• Source: Vasily Pozdnyakov
    • Vasily Nikolaevich Pozdnyakov (Russian: Василий Николаевич Поздняков) (1869–1921) was one of the members of the Russian Doukhobor community who in 1895 declared themselves conscientious objectors. Severely punished and exiled to Yakutia, he escaped and wrote an important account of his and his comrades' story, published internationally. He also authored a number of articles about the Doukhobor life in Russian Empire and Canada.


      Biography


      Vasily Pozdnyakov originated from a Doukhobor family from the village of Bogdanovka (now Ninotsminda), in the south of Georgia. His ancestors, along with other Doukhobors, had been exiled to Georgia during the reign of Nicholas I.
      Although the Doukhobor religion and world view had traditionally espoused non-violence, the dangerous conditions of life in the southern borderlands of Russian Empire and the necessity to co-operate with the authorities resulted in the Doukhobors of the mid- and late-19th century owning and using weapons for self-defence, and, when conscripted, joining the Russian military. However, as a moral and religious revival, inspired by the exiled community leader Peter Vasilevich Verigin and by Leo Tolstoy's philosophy of non-violence, by 1895 many of the Doukhobors living in Transcaucasia resolved to destroy the weapons they owned. Those of them who had already served in the military returned their reservist registration cards to the authorities, meanwhile the young Doukhobor conscripts currently in the army returned their weapons to their commanders and refused further service.
      The punishment was swift, both for the civilians and the conscripts. Vasily Pozdnyakov, who was a reservist at the time of his protest, had 300 lashes, and after 20 days in jail was called up once again to do his military service. As he again refused to bear arms, he spent some time in prison, which was to be followed by a 13-year exile to Yakutia. His party of convicts left the Tiflis prison to Siberia around Easter 1897, but only reached as far as Irkutsk by the time winter fell. Having wintered in the Irkutsk prison, the survivors of the Pozdnyakov's party continued down the Lena River next spring, and eventually arrived to the place where other Doukhobors — those who had refused further service while already conscripted — had been exiled earlier. The location, known as Ust'-Notora (Russian: Усть-Нотора), where the Notora River flows into the Aldan River, was particularly remote and desolate even for Yakutia.
      In autumn 1898 Pozdnyakov was chosen by his exile comrades to secretly leave and visit their spiritual leader, Peter Vasilevich Verigin, then in exile elsewhere in Siberia, and then their friends and family back in Transcaucasia. He managed to accomplish:
      crossing Siberia to meet Verigin in Obdorsk (disguised as a fishmonger, as no Doukhobor visitors were allowed to see Verigin); spending four days at Leo Tolstoy's at Yasnaya Polyana; spending a fortnight in the Transcaucasia, reporting to the exiles' wives on the situation in Yakutia and inviting them to join their husbands (which many of them did some time later); and returning to his place of exile in Yakutia. On the way, he delivered Verigin's letters to Tolstoy and to the Doukhbors in the Transcaucasia, and back from the Caucasus to the exiles in Yakutia.
      Tolstoy described him in a letter to Vladimir Chertkov as "one of those people who are afraid of nothing".

- Extracted records -
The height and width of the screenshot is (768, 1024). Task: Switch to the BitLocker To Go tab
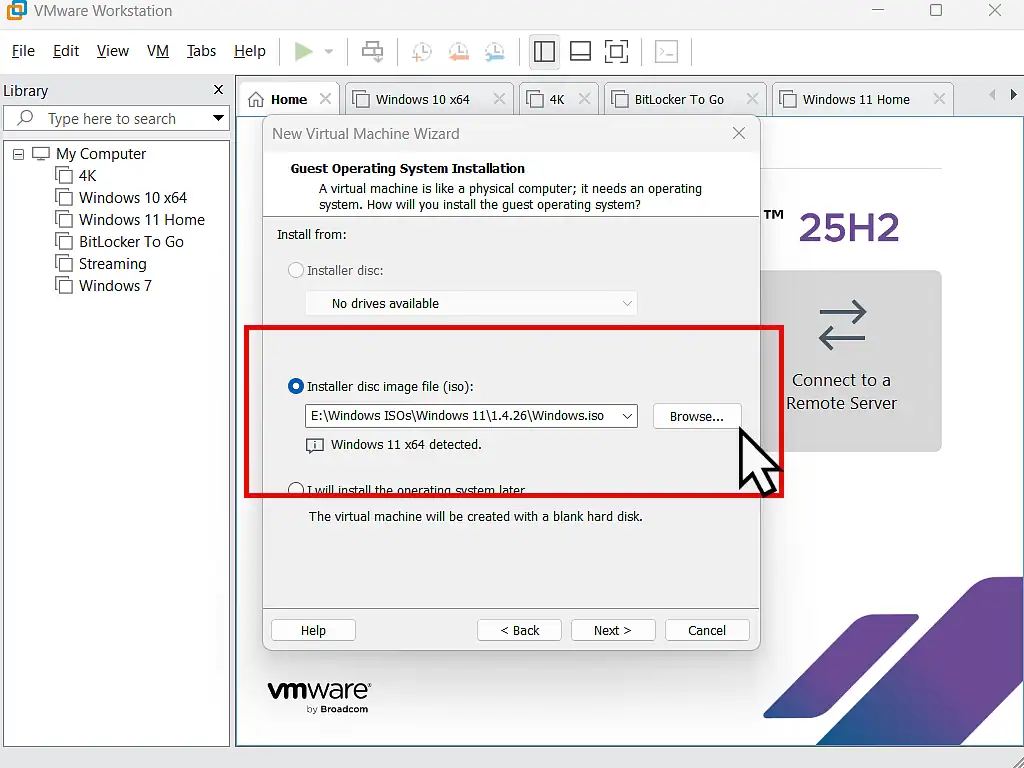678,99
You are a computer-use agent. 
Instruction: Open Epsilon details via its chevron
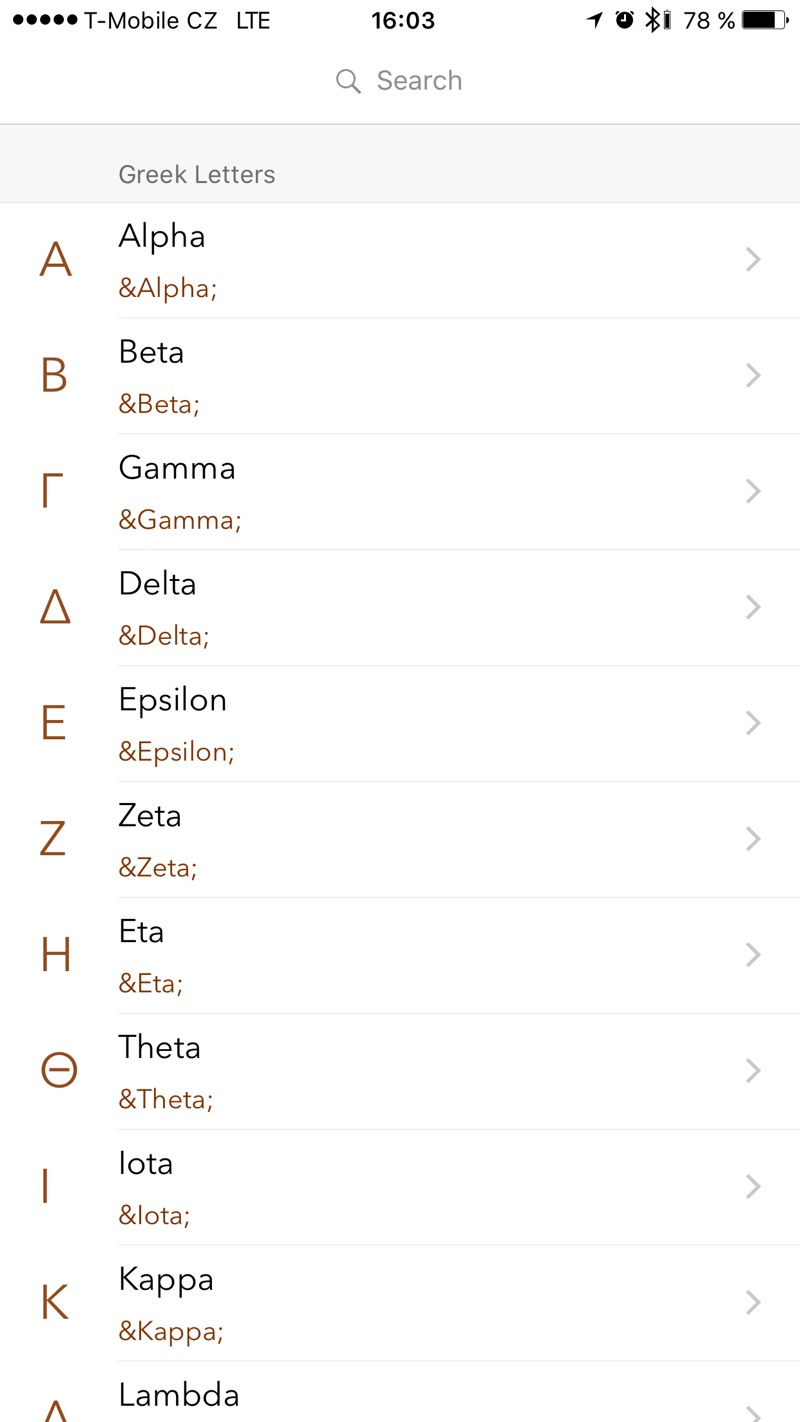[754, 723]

- Objective -
Summarize the biographical text on Vasily Pozdnyakov in three sentences.

- Result of this exercise -
Vasily Pozdnyakov (1869–1921) was a member of the Russian Doukhobor community who in 1895 declared himself a conscientious objector. For refusing military service, he received 300 lashes and a 13-year exile to Yakutia, ending up at the remote site of Ust'-Notora. In autumn 1898, his fellow exiles chose him to leave secretly, and he went on to meet Peter Vasilevich Verigin in Obdorsk, spend four days with Leo Tolstoy at Yasnaya Polyana, and visit the Transcaucasia before returning to Yakutia.